Im Unterschied dazu haben die höhermolekularen Phthalate DINP und DIDP andere Eigenschaften. Diese Stoffe sind nicht kennzeichnungspflichtig und können weiterhin für alle derzeitigen Anwendungen mit Ausnahmen (siehe unten) eingesetzt werden. DINP und DIDP gehören zu den toxikologisch und ökologisch am intensivsten untersuchten Stoffen. Beide Weichmacher durchliefen langjährige Prozesse zur Risikoabschätzung und -bewertung der EU. Im Januar 2014 hat die Europäische Kommission ihre Ergebnisse zur Neubewertung der Beschränkung von DINP und DIDP in Spielzeug und Babyartikeln, die in den Mund genommen werden können, veröffentlicht.
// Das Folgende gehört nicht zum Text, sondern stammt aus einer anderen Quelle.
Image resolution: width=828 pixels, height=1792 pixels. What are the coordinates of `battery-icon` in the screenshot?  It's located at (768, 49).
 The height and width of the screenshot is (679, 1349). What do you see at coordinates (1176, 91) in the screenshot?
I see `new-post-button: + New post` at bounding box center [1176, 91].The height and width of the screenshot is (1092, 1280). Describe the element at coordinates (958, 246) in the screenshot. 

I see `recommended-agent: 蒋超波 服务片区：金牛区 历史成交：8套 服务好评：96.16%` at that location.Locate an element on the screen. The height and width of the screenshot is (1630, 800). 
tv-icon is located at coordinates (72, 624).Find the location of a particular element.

Die EU-Kommission stimmt mit den Ergebnissen der Europäischen Chemikalienagentur (ECHA) überein, die Beschränkungen für Spielzeug und Babyartikel, die von Kindern in den Mund genommen werden können, bestehen zu lassen. Im Gegensatz dazu wurde in allen anderen Anwendungen kein Risiko identifiziert, das weitere Schritte zur Verminderung der Exposition von DINP und DIDP notwendig macht.

Die Weichmacher DEHP, DBP und BBP dürfen in der EU seit 1999 in Kinderspielzeug und Babyartikeln nicht mehr eingesetzt werden.